Locate the line containing "Image resolution: width=1456" in the material below. Copy that line and all following lines through the end exactly, omitting any pictures.

→ Record set:
#####

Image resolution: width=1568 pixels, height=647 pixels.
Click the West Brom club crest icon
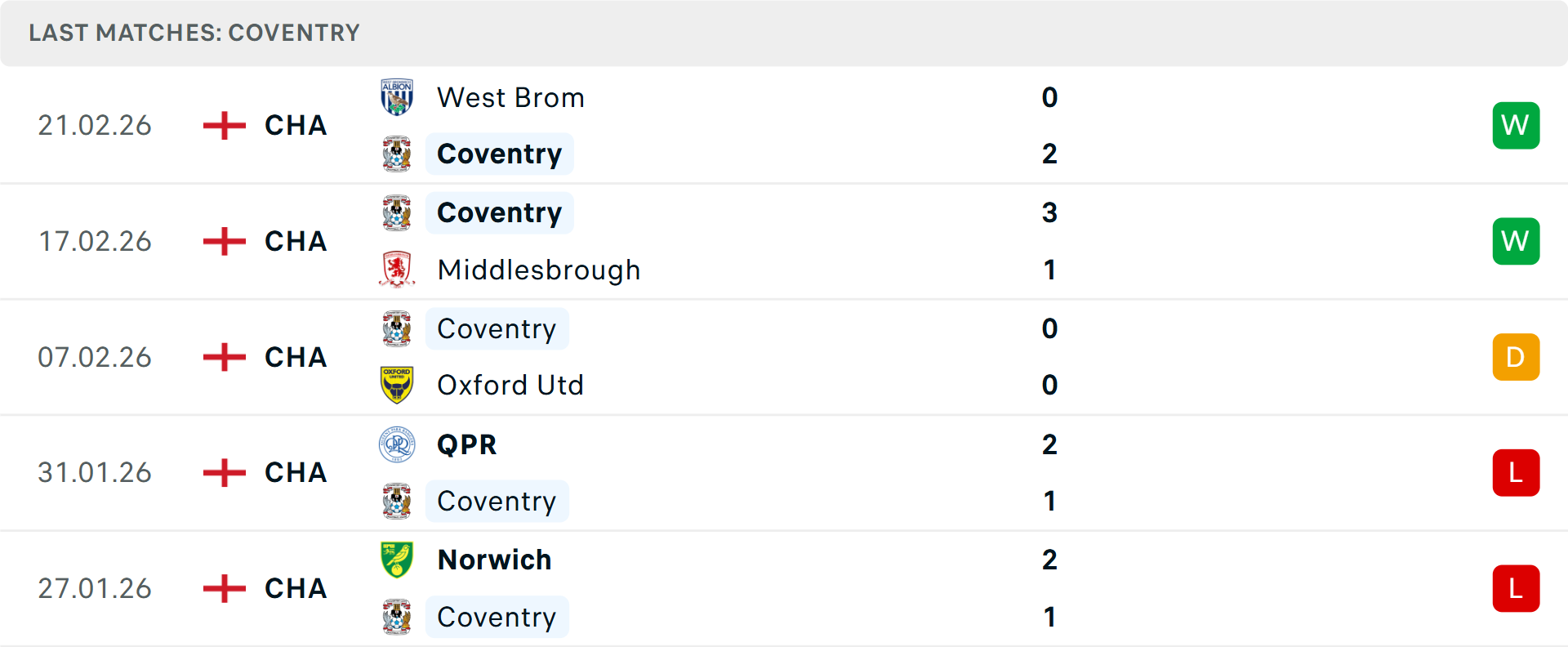[397, 96]
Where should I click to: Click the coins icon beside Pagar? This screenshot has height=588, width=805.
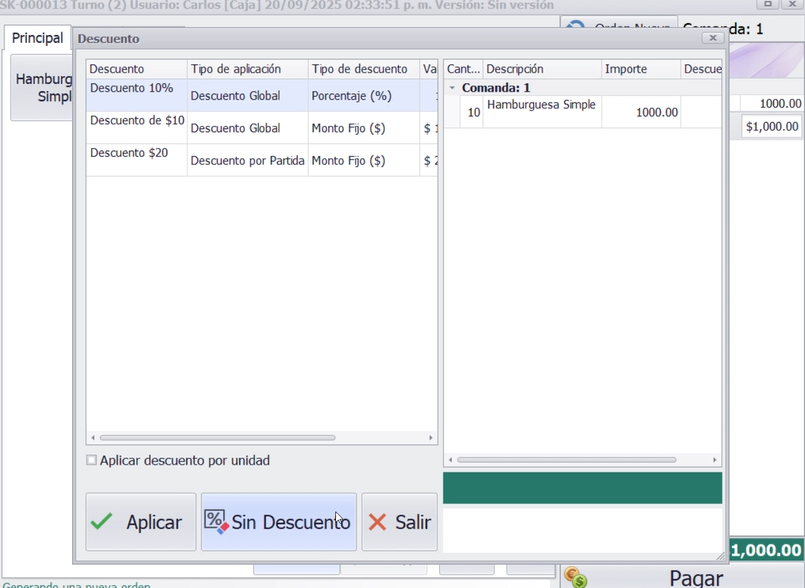pos(575,578)
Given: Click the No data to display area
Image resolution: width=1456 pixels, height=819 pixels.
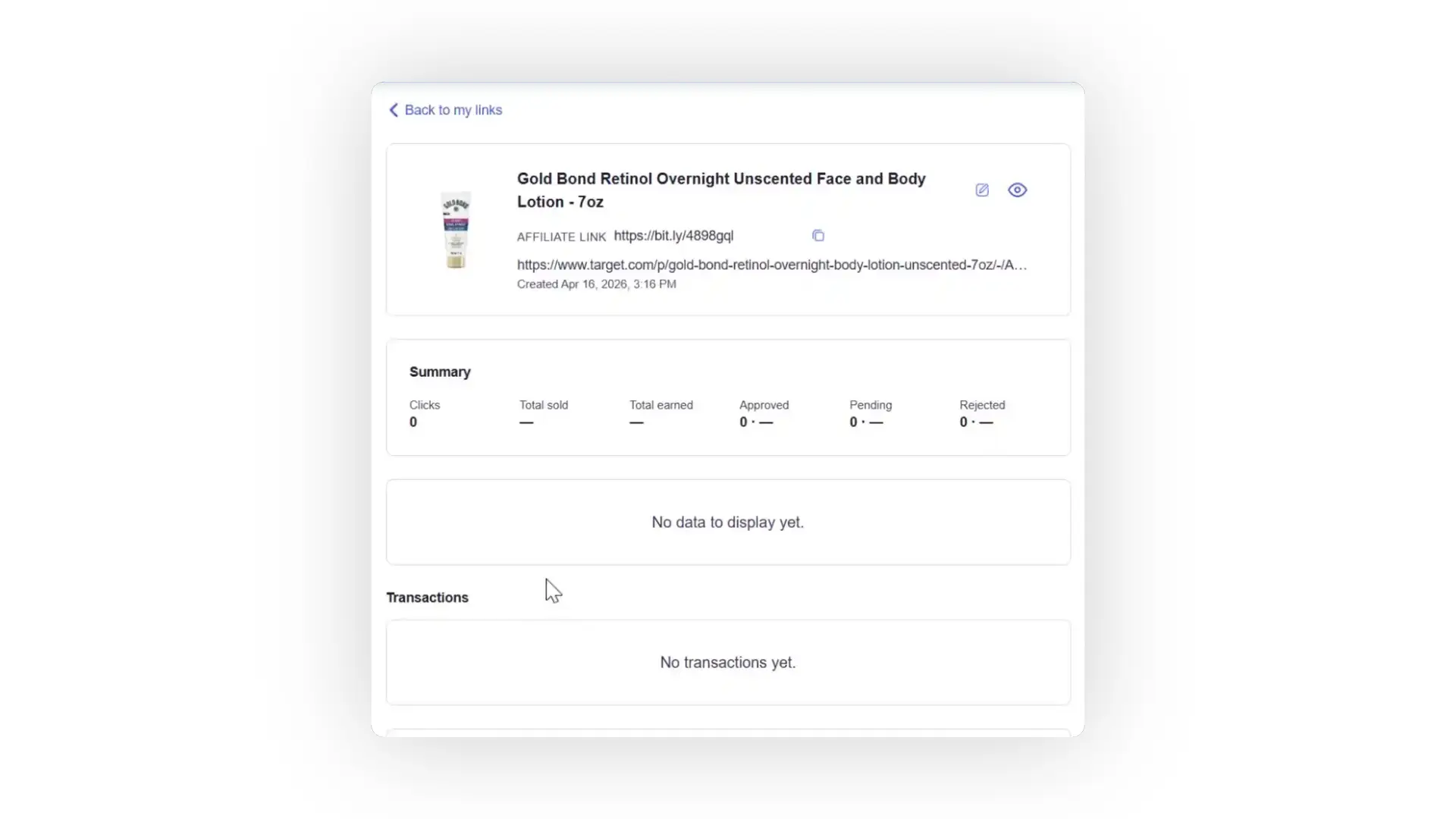Looking at the screenshot, I should pyautogui.click(x=727, y=522).
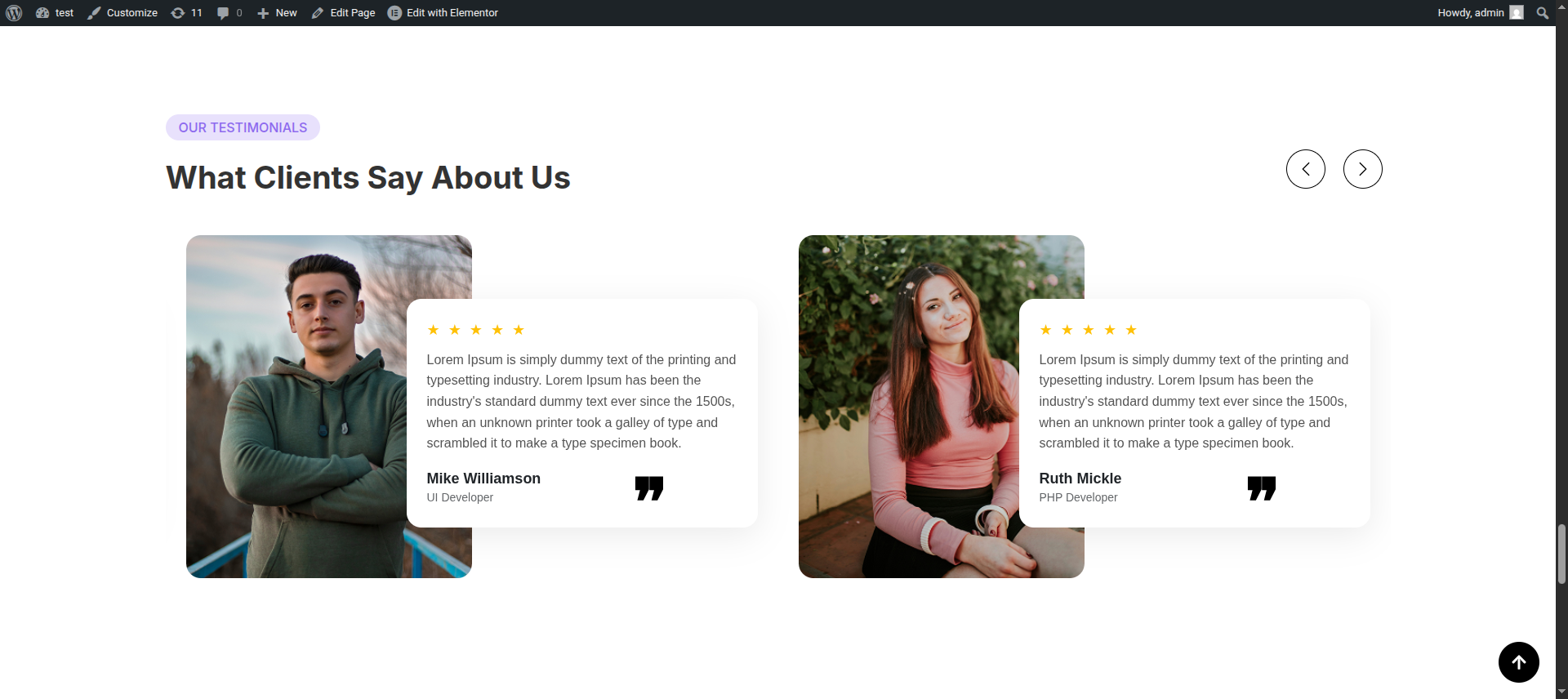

#####

→ Solution to this task:
Image resolution: width=1456 pixels, height=819 pixels.
Looking at the screenshot, I should pyautogui.click(x=727, y=522).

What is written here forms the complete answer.